Kriegsherren liefern sich Gefechte in Ostafghanistan

Der Chef der afghanischen Übergangsregierung, Hamid Karsai, hat die Vereinten Nationen um Verlängerung des Mandats für die internationale Schutztruppe in seinem Land gebeten. Fast zeitgleich lieferten ihm verfeindete Kriegsherren mit Gefechten in Ostafghanistan gleich die Begründung für Karsais Bitte.
Karsai appellierte bei einem Besuch des UNO-Hauptquartiers in New York an den Weltsicherheitsrat, das bisher auf sechs Monate begrenzte Mandat auszuweiten. Dies sei erforderlich, um die Sicherheit und den Schutz des Wiederaufbaus zu gewährleisten, sagte Karsai.
Er dankte zugleich für die Unterstützung durch die internationale Gemeinschaft. Die UNO hätte großen Anteil an der erfolgreichen Afghanistan-Konferenz auf dem Petersberg bei Bonn. Damit seien die Grundlagen für die künftige friedliche Entwicklung Afghanistans gelegt worden.

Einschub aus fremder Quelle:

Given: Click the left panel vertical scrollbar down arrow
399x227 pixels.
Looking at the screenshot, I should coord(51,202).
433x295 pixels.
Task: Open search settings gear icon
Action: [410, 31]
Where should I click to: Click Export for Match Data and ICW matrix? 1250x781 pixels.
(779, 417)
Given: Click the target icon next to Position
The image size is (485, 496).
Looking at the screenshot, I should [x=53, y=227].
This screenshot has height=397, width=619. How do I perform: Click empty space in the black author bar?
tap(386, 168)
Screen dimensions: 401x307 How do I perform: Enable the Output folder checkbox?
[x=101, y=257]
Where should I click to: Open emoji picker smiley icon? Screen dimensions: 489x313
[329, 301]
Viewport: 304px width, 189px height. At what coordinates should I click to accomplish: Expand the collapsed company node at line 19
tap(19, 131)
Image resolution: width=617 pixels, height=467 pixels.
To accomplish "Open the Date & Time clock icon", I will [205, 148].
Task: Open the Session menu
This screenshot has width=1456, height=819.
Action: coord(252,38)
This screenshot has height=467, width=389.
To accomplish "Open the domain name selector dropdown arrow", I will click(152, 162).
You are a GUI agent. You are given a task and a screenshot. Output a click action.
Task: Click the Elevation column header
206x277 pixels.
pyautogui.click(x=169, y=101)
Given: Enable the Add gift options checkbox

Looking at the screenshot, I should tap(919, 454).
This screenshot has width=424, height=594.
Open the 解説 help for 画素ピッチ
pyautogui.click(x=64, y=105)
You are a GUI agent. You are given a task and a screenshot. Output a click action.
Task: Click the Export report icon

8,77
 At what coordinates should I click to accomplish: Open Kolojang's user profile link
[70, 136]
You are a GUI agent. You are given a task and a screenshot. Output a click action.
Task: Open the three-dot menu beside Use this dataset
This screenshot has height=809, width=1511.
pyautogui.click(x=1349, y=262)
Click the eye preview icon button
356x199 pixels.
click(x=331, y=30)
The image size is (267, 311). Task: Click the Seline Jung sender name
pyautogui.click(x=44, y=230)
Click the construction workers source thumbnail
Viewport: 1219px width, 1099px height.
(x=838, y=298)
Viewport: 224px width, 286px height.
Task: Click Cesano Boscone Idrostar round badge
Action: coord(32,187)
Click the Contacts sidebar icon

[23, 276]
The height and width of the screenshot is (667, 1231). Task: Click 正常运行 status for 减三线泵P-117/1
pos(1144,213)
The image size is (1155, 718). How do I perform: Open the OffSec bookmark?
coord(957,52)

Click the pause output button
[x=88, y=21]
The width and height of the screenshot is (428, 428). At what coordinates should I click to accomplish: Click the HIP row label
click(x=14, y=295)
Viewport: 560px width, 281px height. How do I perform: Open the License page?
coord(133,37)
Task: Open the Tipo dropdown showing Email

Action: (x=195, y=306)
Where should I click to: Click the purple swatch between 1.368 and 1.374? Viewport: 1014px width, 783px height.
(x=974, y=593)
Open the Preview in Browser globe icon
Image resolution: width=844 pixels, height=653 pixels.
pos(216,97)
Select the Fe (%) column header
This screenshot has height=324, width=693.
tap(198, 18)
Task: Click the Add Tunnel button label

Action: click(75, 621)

Rivalisierende Kriegsherren liefern sich Gefechte in Ostafghanistan
Rivalisierende Kriegsherren haben sich im Osten Afghanistans unter dessen heftige Gefechte geliefert. Wie Augenzeugen am Mittwoch berichteten, zwang das Mörser- und Raketenfeuer hunderte Einwohner der umkämpften Stadt Gardes in der Provinz Paktia zur Flucht. Anlass der Gefechte sei eine Fehde zwischen zwei paschtunischen Kriegsherren. Den Angaben zufolge kreisten US-Kriegsflugzeuge am Mittwoch über dem Kampfgebiet.